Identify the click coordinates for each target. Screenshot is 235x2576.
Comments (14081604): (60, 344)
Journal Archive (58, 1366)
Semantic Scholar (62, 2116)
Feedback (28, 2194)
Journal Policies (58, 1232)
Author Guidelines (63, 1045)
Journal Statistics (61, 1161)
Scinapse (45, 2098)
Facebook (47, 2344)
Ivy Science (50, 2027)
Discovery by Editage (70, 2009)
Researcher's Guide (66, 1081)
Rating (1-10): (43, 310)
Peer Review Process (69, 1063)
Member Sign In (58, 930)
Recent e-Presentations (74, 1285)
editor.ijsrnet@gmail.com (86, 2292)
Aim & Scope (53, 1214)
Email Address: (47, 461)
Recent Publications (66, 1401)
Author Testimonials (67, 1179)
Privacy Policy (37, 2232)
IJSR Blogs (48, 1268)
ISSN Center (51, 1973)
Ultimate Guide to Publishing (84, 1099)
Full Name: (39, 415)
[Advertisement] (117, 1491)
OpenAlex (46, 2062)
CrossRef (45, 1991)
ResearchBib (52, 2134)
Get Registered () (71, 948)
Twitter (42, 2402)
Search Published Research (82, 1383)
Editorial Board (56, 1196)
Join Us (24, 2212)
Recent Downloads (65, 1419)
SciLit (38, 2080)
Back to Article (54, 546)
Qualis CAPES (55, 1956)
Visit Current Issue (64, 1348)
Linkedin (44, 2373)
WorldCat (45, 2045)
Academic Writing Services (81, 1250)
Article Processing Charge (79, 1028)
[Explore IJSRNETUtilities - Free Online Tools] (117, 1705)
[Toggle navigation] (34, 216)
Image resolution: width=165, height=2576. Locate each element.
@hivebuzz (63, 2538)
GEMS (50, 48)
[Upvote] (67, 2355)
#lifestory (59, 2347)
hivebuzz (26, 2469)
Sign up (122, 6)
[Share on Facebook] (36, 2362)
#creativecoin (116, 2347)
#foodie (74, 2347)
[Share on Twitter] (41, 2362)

------

#### [EXERCISE DIRECTIONS]
Word for word, write out all of the entries again.

#### [EXERCISE RESPONSE]
Identify the click coordinates for each target. Screenshot is 235x2576.
Comments (14081604): (60, 344)
Journal Archive (58, 1366)
Semantic Scholar (62, 2116)
Feedback (28, 2194)
Journal Policies (58, 1232)
Author Guidelines (63, 1045)
Journal Statistics (61, 1161)
Scinapse (45, 2098)
Facebook (47, 2344)
Ivy Science (50, 2027)
Discovery by Editage (70, 2009)
Researcher's Guide (66, 1081)
Rating (1-10): (43, 310)
Peer Review Process (69, 1063)
Member Sign In (58, 930)
Recent e-Presentations (74, 1285)
editor.ijsrnet@gmail.com (86, 2292)
Aim & Scope (53, 1214)
Email Address: (47, 461)
Recent Publications (66, 1401)
Author Testimonials (67, 1179)
Privacy Policy (37, 2232)
IJSR Blogs (48, 1268)
ISSN Center (51, 1973)
Ultimate Guide to Publishing (84, 1099)
Full Name: (39, 415)
[Advertisement] (117, 1491)
OpenAlex (46, 2062)
CrossRef (45, 1991)
ResearchBib (52, 2134)
Get Registered () (71, 948)
Twitter (42, 2402)
Search Published Research (82, 1383)
Editorial Board (56, 1196)
Join Us (24, 2212)
Recent Downloads (65, 1419)
SciLit (38, 2080)
Back to Article (54, 546)
Qualis CAPES (55, 1956)
Visit Current Issue (64, 1348)
Linkedin (44, 2373)
WorldCat (45, 2045)
Academic Writing Services (81, 1250)
Article Processing Charge (79, 1028)
[Explore IJSRNETUtilities - Free Online Tools] (117, 1705)
[Toggle navigation] (34, 216)
Image resolution: width=165, height=2576. Locate each element.
@hivebuzz (63, 2538)
GEMS (50, 48)
[Upvote] (67, 2355)
#lifestory (59, 2347)
hivebuzz (26, 2469)
Sign up (122, 6)
[Share on Facebook] (36, 2362)
#creativecoin (116, 2347)
#foodie (74, 2347)
[Share on Twitter] (41, 2362)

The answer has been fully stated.